Audit Playbook

What to look for, per category. Each subagent (or direct audit pass) gets the relevant section plus the Finding format at the bottom. Adapt depth to repo size — a 2K-line CLI gets a lighter pass than a 500K-line monorepo.

A finding is only a finding with evidence. "Probably has N+1 queries somewhere" is not a finding; orders/api.ts:142 issues one query per order item inside a loop is.

1. Correctness / Bugs

The highest-trust category — real bugs found by reading, not speculation.

Error handling: swallowed exceptions, empty catch blocks, catch (e) { console.log(e) } on critical paths, missing error states in UI code.
Async hazards: unawaited promises, race conditions on shared state, missing cancellation/cleanup (stale closures in React effects, listeners never removed).
Null/undefined flows: non-null assertions (!) on values that can be null, optional chaining hiding a value that must exist, unchecked array indexing.
Boundary conditions: off-by-one, empty-collection handling, timezone/locale assumptions, integer overflow in counters/IDs.
State machines: impossible-state combinations representable in types, status enums with unhandled branches (look for default: that silently no-ops).
Concurrency: check-then-act on shared resources, missing transactions around multi-write operations, idempotency of retried operations (webhooks, queues).
Type escape hatches: any / as casts / @ts-ignore clusters — each one is a place the compiler was overruled.
Resource leaks: unclosed handles, connections, subscriptions; missing finally.

2. Security

Report only what's evidenced in the code. Do not generate exploit code in plans — describe the fix.

Handling rule: never copy a secret value into a finding or plan — those files get committed. Reference the file:line and credential type only ("Stripe live key at config.ts:12"), and the fix sketch always includes rotation, not just removal (a committed secret is burned even after deletion).

By-design is not a finding: standard platform conventions are intentional behavior — honoring https_proxy/NO_PROXY, reading ~/.netrc, an explicitly local dev tool shelling out to configured package managers. Flag these only when the implementation adds risk beyond the convention itself.

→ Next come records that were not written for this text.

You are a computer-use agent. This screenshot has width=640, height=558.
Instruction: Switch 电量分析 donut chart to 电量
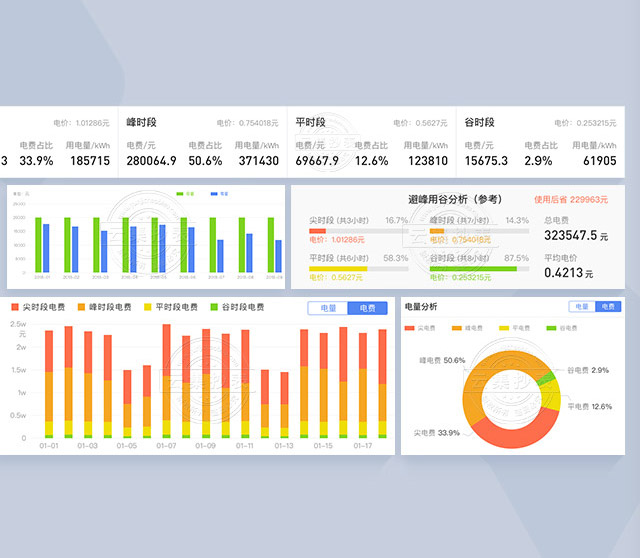click(581, 307)
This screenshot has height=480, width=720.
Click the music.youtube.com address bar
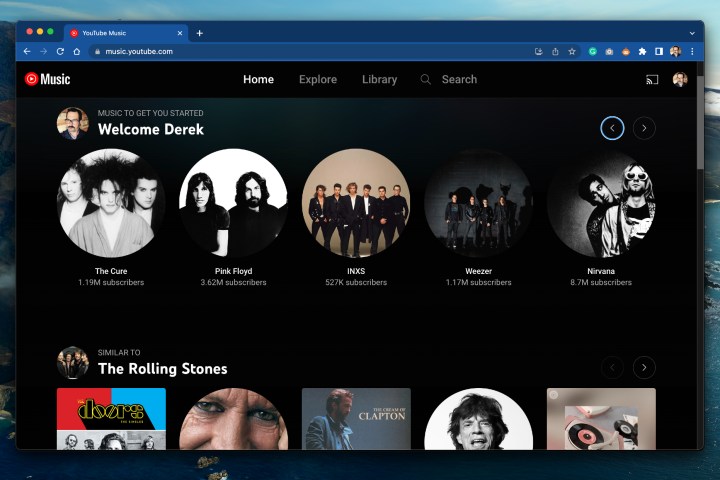coord(300,51)
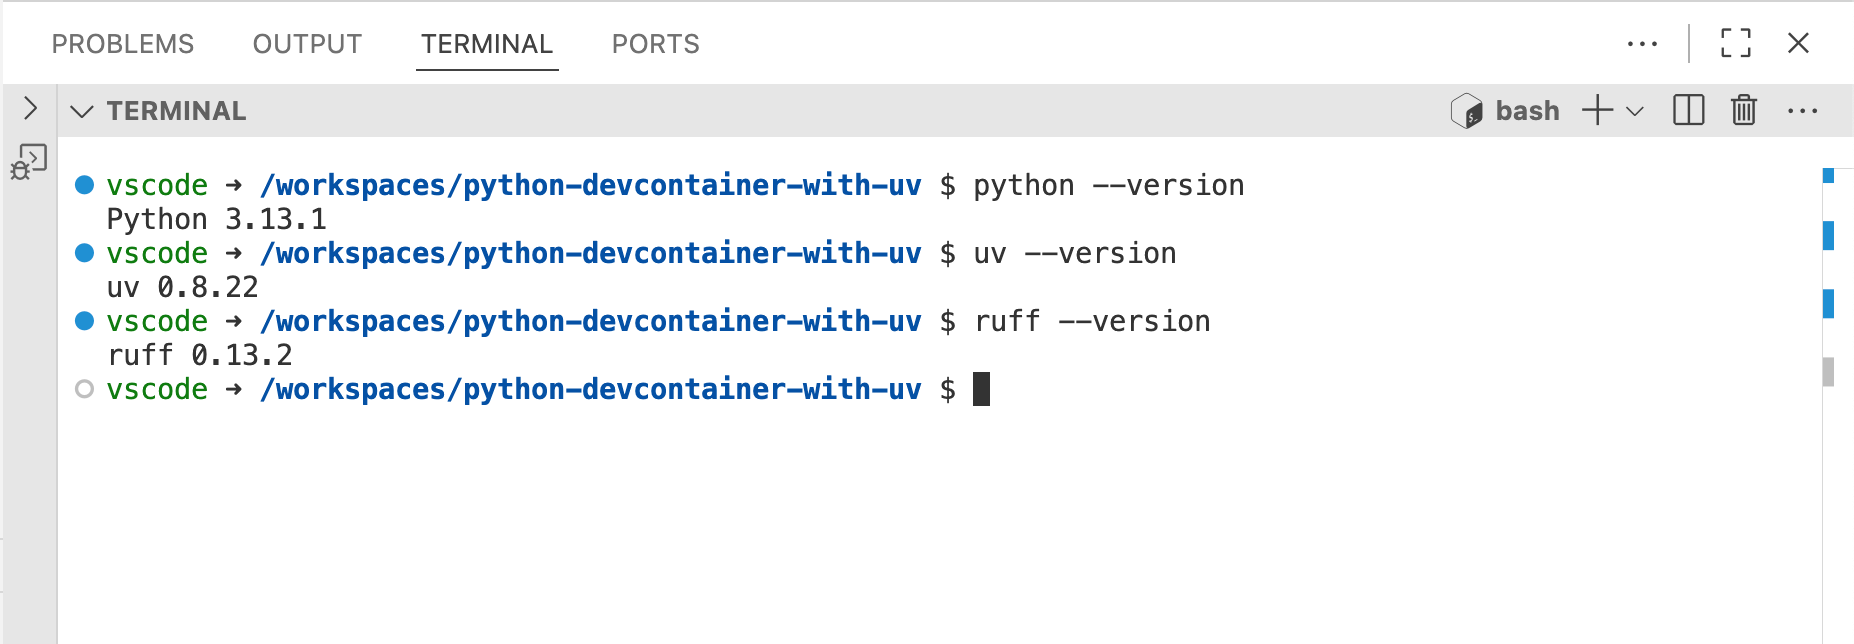Switch to the PROBLEMS tab

coord(123,44)
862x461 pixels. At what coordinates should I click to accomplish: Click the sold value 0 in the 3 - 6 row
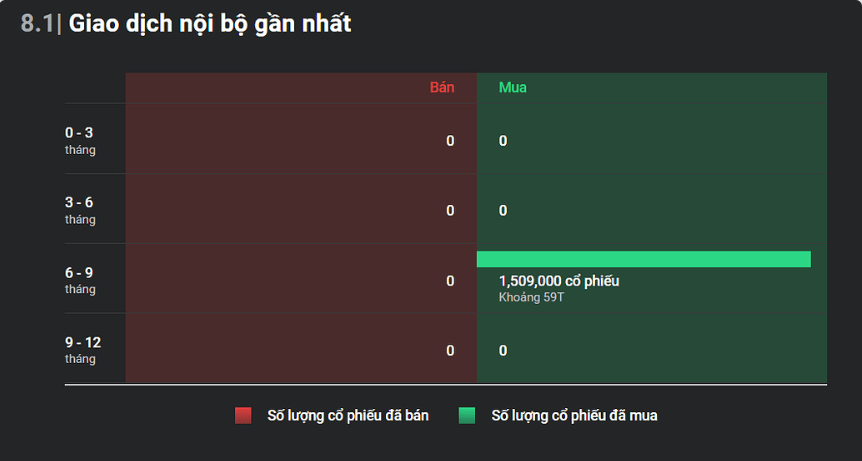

Secrets: hardcoded keys/tokens/passwords, secrets in committed .env files, secrets logged or persisted in event/history stores.
Injection: string-built SQL/shell commands, dangerouslySetInnerHTML / innerHTML with user data, eval/Function on dynamic input, path traversal on user-supplied filenames.
AuthN/Z: endpoints/server actions missing auth checks, authorization checked client-side only, IDOR (object access by ID without ownership check), missing CSRF protection on state-changing routes.
Input validation: API boundaries trusting request bodies (no schema validation), file-upload handling (type/size/path), mass assignment from request objects.
Dependencies: run the ecosystem's audit command (npm audit, pip-audit, cargo audit) in read-only mode; flag critical/high with known exploits, not the noise floor.
Headers/config: CORS wildcard with credentials, missing CSP where it matters, cookies without HttpOnly/Secure/SameSite, debug/verbose modes reachable in production config.
Data exposure: PII in logs, stack traces returned to clients, internal error details in API responses.

3. Performance

Look for the algorithmic and architectural wins, not micro-optimizations.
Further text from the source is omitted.